You don’t provide a small, reproducible code example so we don’t know what your problem is.

However, you appear to interpreting the characters as a byte slice instead of a string.

package main

import (
	"fmt"
)

func main() {
	jp := `美味しい` // UTF-8 as string
	fmt.Println(jp)
	bs := []byte(jp) // UTF-8 as byte slice
	fmt.Printf("%c\n", bs)
	s := string(bs) // UTF-8 as string
	fmt.Println(s)
}

美味しい
[ç ¾  å  ³ ã   ã  ]
美味しい

k71 · November 23, 2020, 2:02am

Hi petrus,

Thanks for the response. It’s definitely good to know it’s supposed to work with UTF8. Because it’s pulling test data from a database and simply printing it via fmt.Println, I didn’t have much code to share outside a grom operation and models, but I’ll provide what I have below.

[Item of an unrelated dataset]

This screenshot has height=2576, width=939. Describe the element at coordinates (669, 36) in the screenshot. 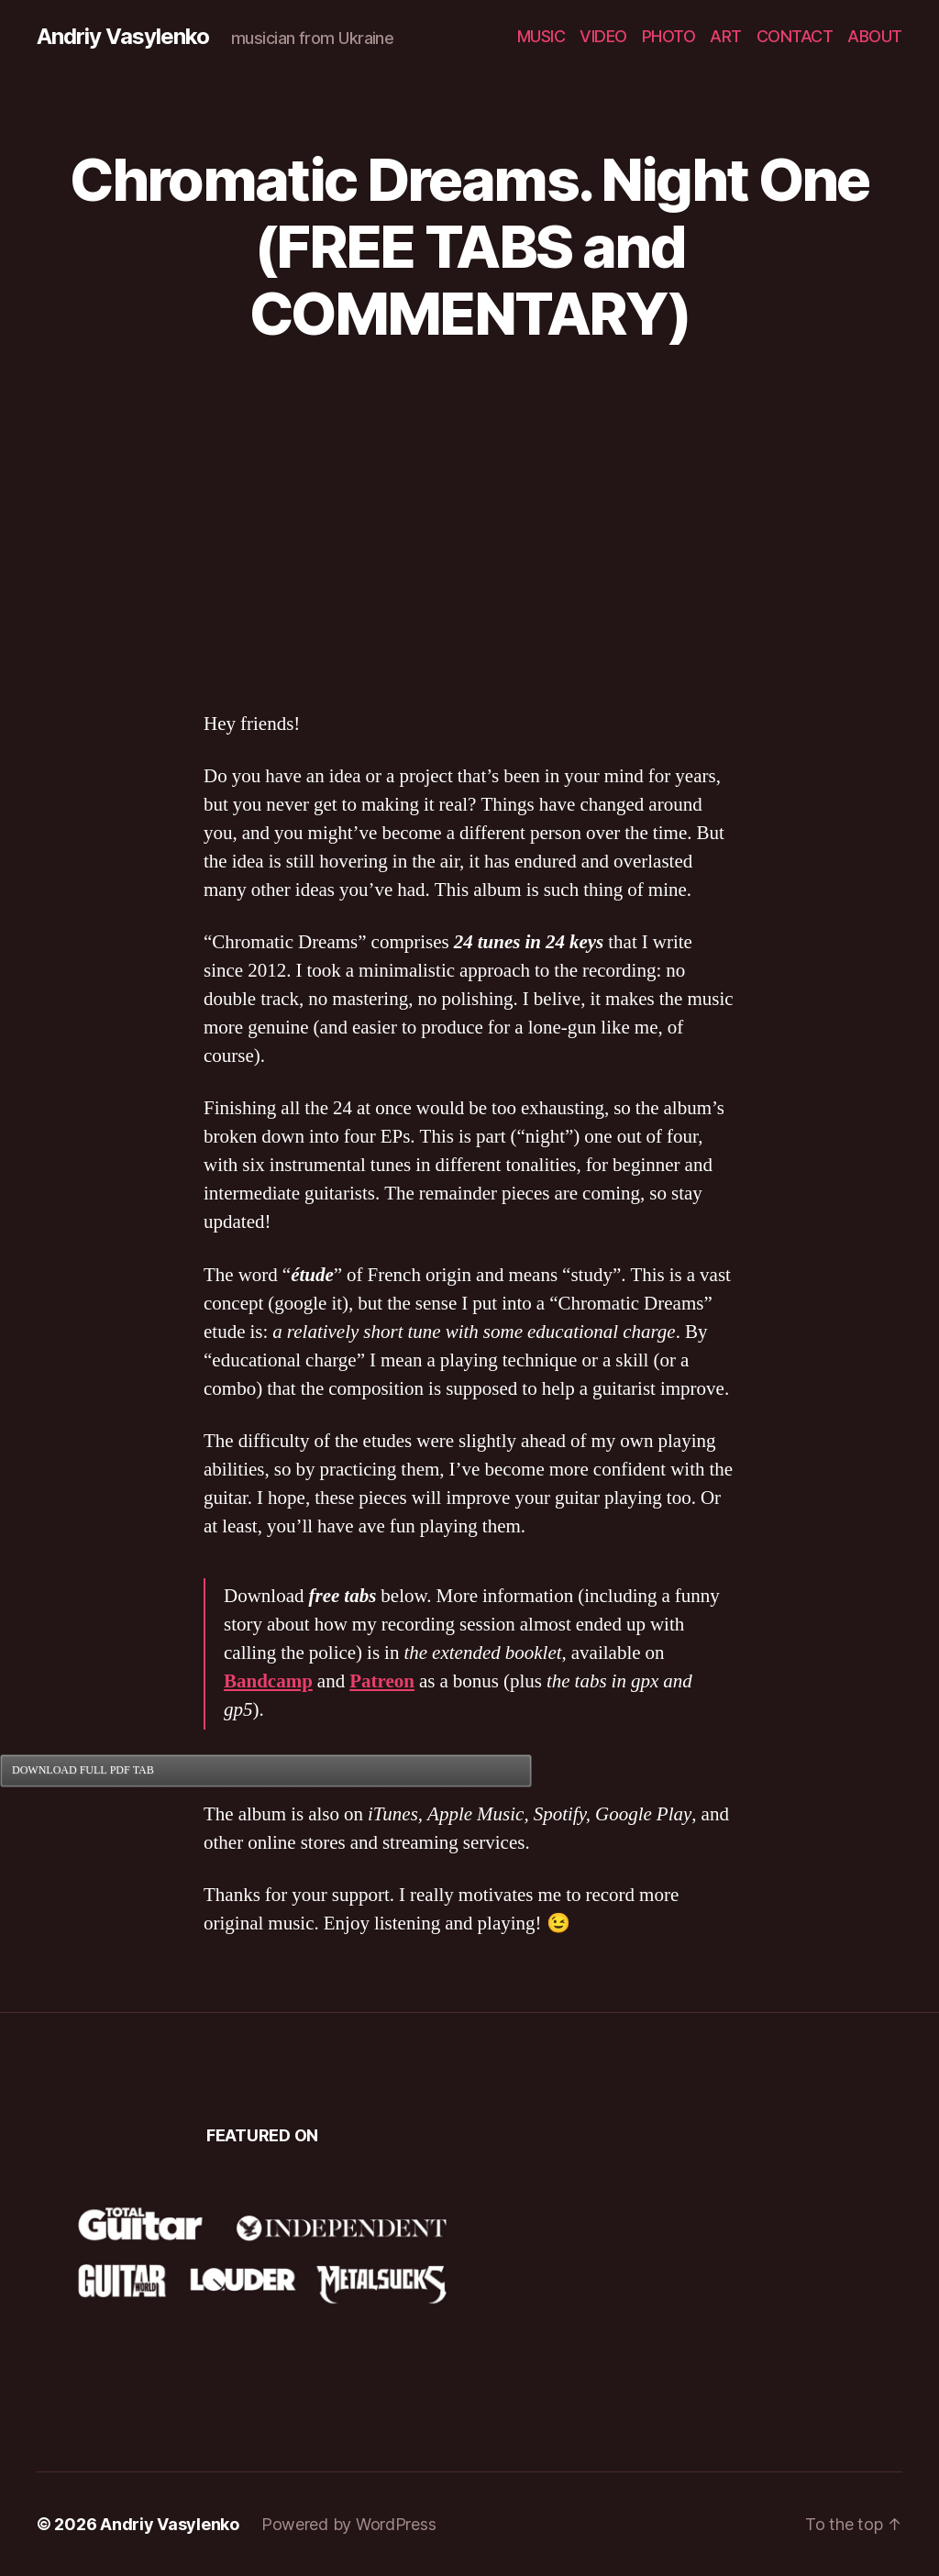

It’s interesting to see that it’s a []byte array as you pointed out. However it appears there are some extra characters or something showing up in the byte array. I basically took the code snippet you showed as an example:


	s2 := string(pictures[0].AltText)
	fmt.Println(s2)

	jp := `美味しい` // UTF-8 as string
	fmt.Println(jp)
	bs := []byte(jp) // UTF-8 as byte slice
	fmt.Printf("%c\n", bs)
	s := string(bs) // UTF-8 as string
	fmt.Println(s)

Outputs:

ç¾Žå‘³ã—ã„
美味しい
[ç ¾  å  ³ ã   ã  
                  ]
美味しい

I decided to find out what the hex/binary were for these bytes to see if there were similarities. For the entry from the database + the hardcoded string, I just printed out the values and compared, but found nothing really similar outside the fact they were the same length:

pictures[0].AltText: c3 c2 c5 c3 e2 c2 c3 c2 e2 c3 c2 e2 
bs: e7 be 8e e5 91 b3 e3 81 97 e3 81 84

Basically, here’s what I have in regards to the model + Gorm commands I’m running (I narrowed it down to only focus on the alt_text, ignoring the other details of the model and scan):

type PictureDetails struct {
	AltText  string `json:"altText"`
	Language string `json:"language"`
	...
}

type Picture struct {
	AltText        string           `gorm:"<-:false" json:"altText,omitempty"`
	Language       string           `gorm:"<-:false" json:"language,omitempty"`
	PictureDetails []PictureDetails `gorm:"-" json:"pictureDetails,omitempty"`
	...
}

	var pictures []models.Picture
	db.Table("pictures").
		Select("pictures.*, picture_details.alt_text, picture_details.picture_language").
		Joins("left join picture_details on picture_details.picture_id = pictures.id").
		Where("picture_language = ?", language).
		Scan(&pictures)

The API returns an array for the given language as:

[
 {
  altText: "<Japanese here>"
  ...
 }, 
 ...
]

k71 · November 23, 2020, 2:20am

woooow, I got it…

I looked deeper into my database code and saw the database itself wasn’t set to utf8mb4 for some reason. I apparently missed the most important part to this whole thing.
Due to it being a test database, I had to recreate it to:
CREATE DATABASE IF NOT EXISTS my_database CHARACTER SET utf8mb4 COLLATE utf8mb4_unicode_ci;
Of course, my existing database will have to be altered with ALTER DATABASE my_database CHARACTER SET = utf8mb4 COLLATE = utf8mb4_unicode_ci; instead

But that’s not all. I also had to add this to my docker-compose command:
--skip-character-set-client-handshake

I had a time where I had one or the other, but I didn’t put both in at the same time like I just now did. Apparently they were both needed

Thanks for the assistance and pointing out the fun fact about it becoming a byte array. My api is now returning Japanese (finally)!

system · February 21, 2021, 2:20am

This topic was automatically closed 90 days after the last reply. New replies are no longer allowed.